Kepala sekolah, Rosmawati, S.Pd., menyampaikan rasa syukur yang mendalam atas bantuan yang diberikan oleh Taruna Akpol. Menurutnya, dukungan ini sangat membantu mempercepat proses perbaikan sekolah, sehingga anak-anak dapat kembali belajar di lingkungan yang aman, nyaman, dan kondusif. Hal ini dirasa sangat penting, mengingat sekolah pascabanjir masih membutuhkan perhatian khusus agar kegiatan belajar mengajar dapat berjalan normal kembali.

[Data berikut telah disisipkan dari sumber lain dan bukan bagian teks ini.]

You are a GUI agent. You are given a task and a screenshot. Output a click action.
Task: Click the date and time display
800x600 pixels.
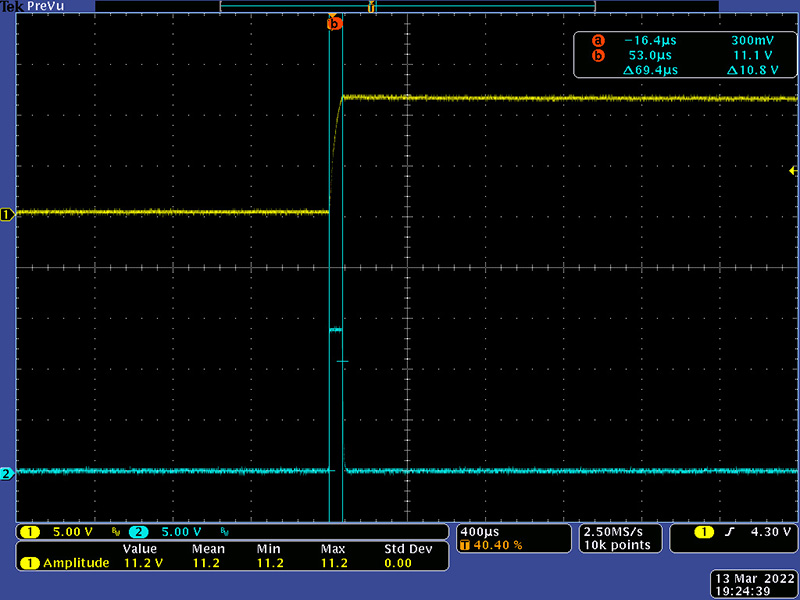click(754, 585)
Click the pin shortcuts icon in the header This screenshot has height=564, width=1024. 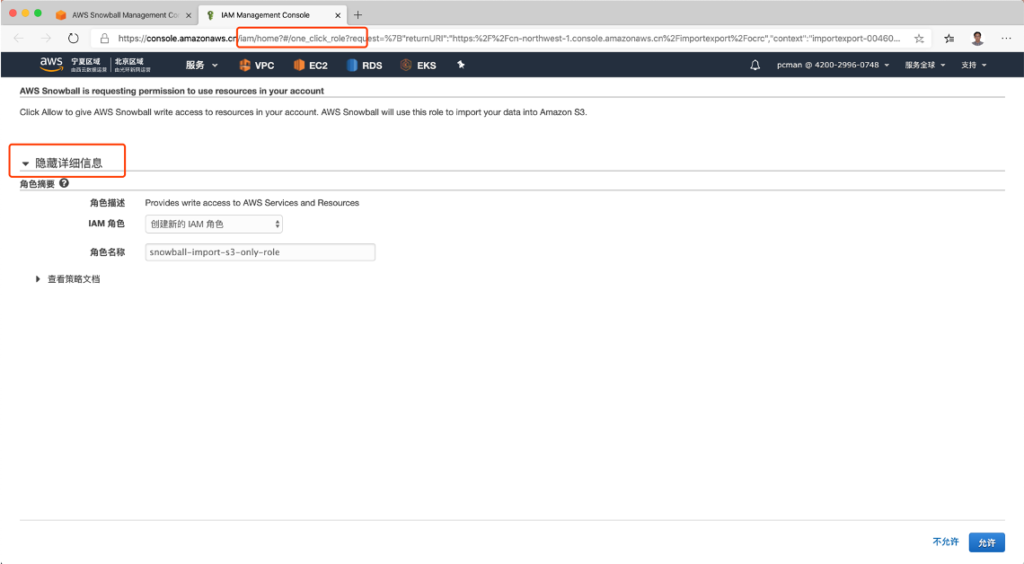461,65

Sementara itu, Kapolres Aceh Tamiang AKBP Mulyadi, S.H., M.H., menegaskan bahwa kondisi sekolah pascabanjir memang memerlukan perhatian dan bantuan dari berbagai pihak. Ia mengapresiasi kontribusi Taruna Akpol yang telah hadir langsung di lapangan untuk membantu pemulihan fasilitas pendidikan. Menurut Kapolres, aksi ini menunjukkan bahwa Polri tidak hanya hadir untuk menjaga keamanan dan ketertiban, tetapi juga peduli terhadap kesejahteraan masyarakat dan pendidikan anak bangsa.
Lebih dari sekadar merehab bangunan, kegiatan ini juga diwarnai interaksi hangat antara Taruna Akpol dengan anak-anak. Mereka bermain bersama, memberikan motivasi, dan menghadirkan keceriaan bagi para siswa TK yang sempat terdampak bencana. Kehadiran Taruna dan Taruni Akpol dalam kegiatan ini menjadi simbol nyata dari pengabdian Polri yang humanis, yang menekankan nilai empati, kepedulian sosial, dan tanggung jawab terhadap masyarakat sejak dini.
Melalui kegiatan ini, diharapkan tidak hanya sekolah yang pulih, tetapi juga terbentuk ikatan emosional antara institusi Polri dan masyarakat, khususnya anak-anak, sehingga nilai-nilai kepedulian, solidaritas, dan pendidikan menjadi bagian dari budaya yang terus dipupuk oleh generasi penerus.